■ **Task goal**
Beginning with the line that contains "You are a computer-use" in the material below, print each line exactly until the line that contains "Instruction: Click the" has been printed, then stop.

■ **Data shown**
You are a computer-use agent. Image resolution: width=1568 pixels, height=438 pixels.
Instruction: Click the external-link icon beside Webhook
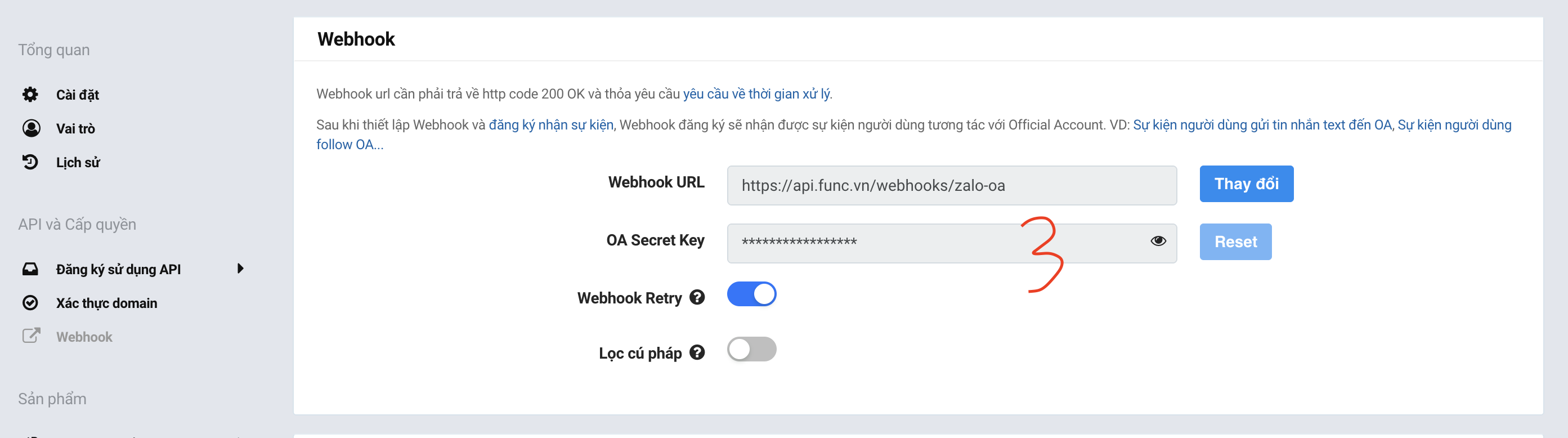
* * *
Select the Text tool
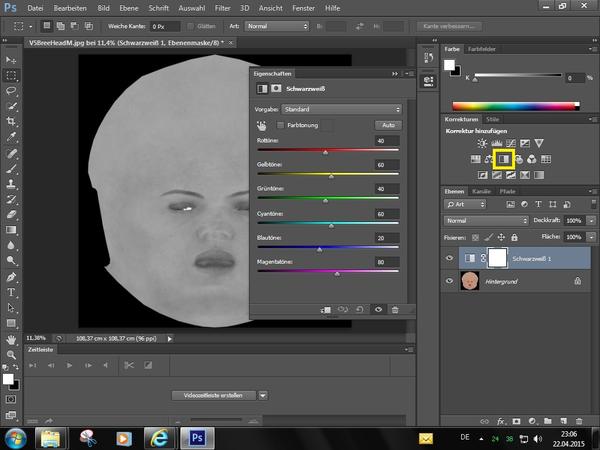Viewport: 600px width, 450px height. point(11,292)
--
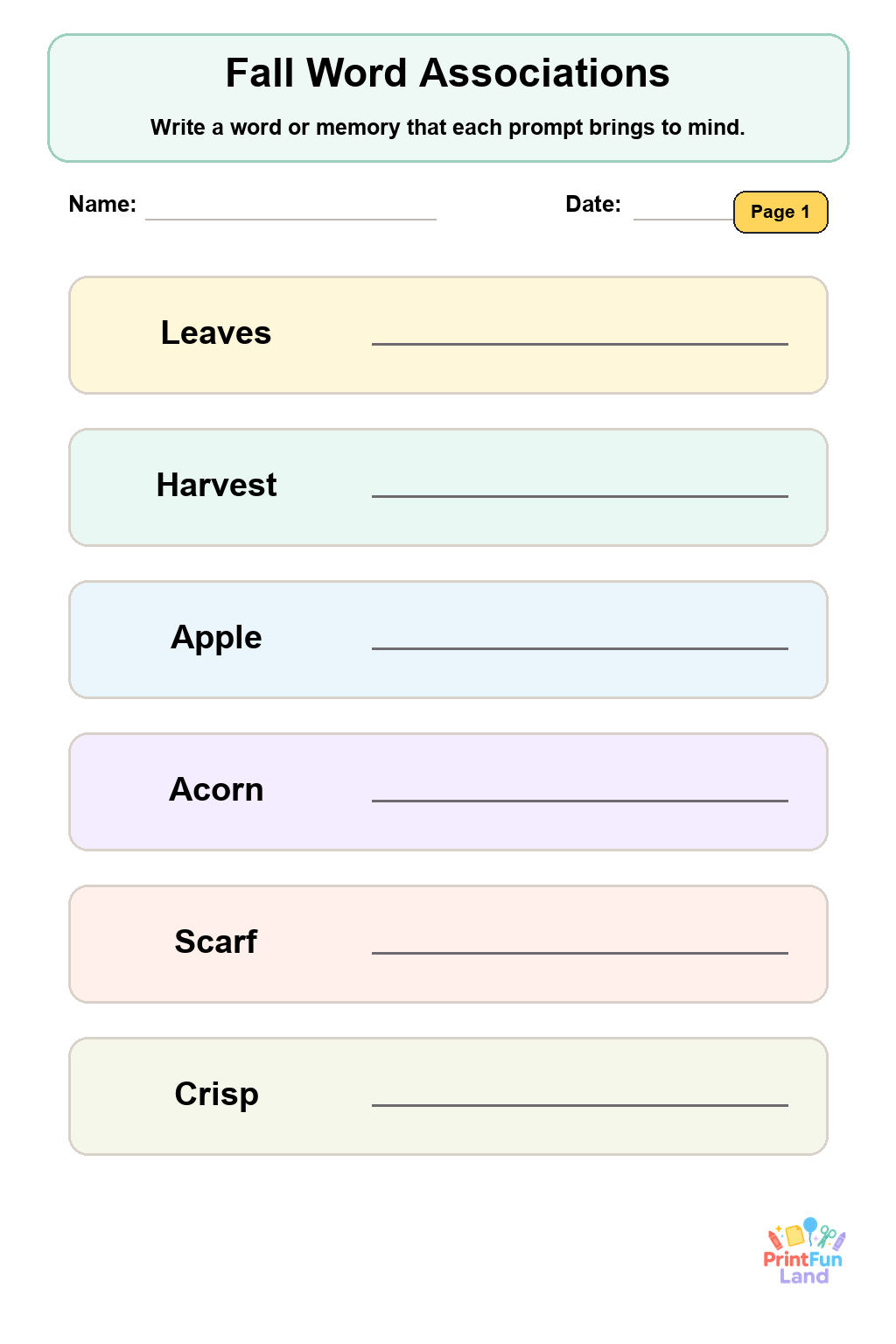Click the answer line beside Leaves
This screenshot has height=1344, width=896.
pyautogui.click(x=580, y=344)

■ **Written response**
You are a computer-use agent. Image resolution: width=1568 pixels, height=438 pixels.
Instruction: Click the external-link icon beside Webhook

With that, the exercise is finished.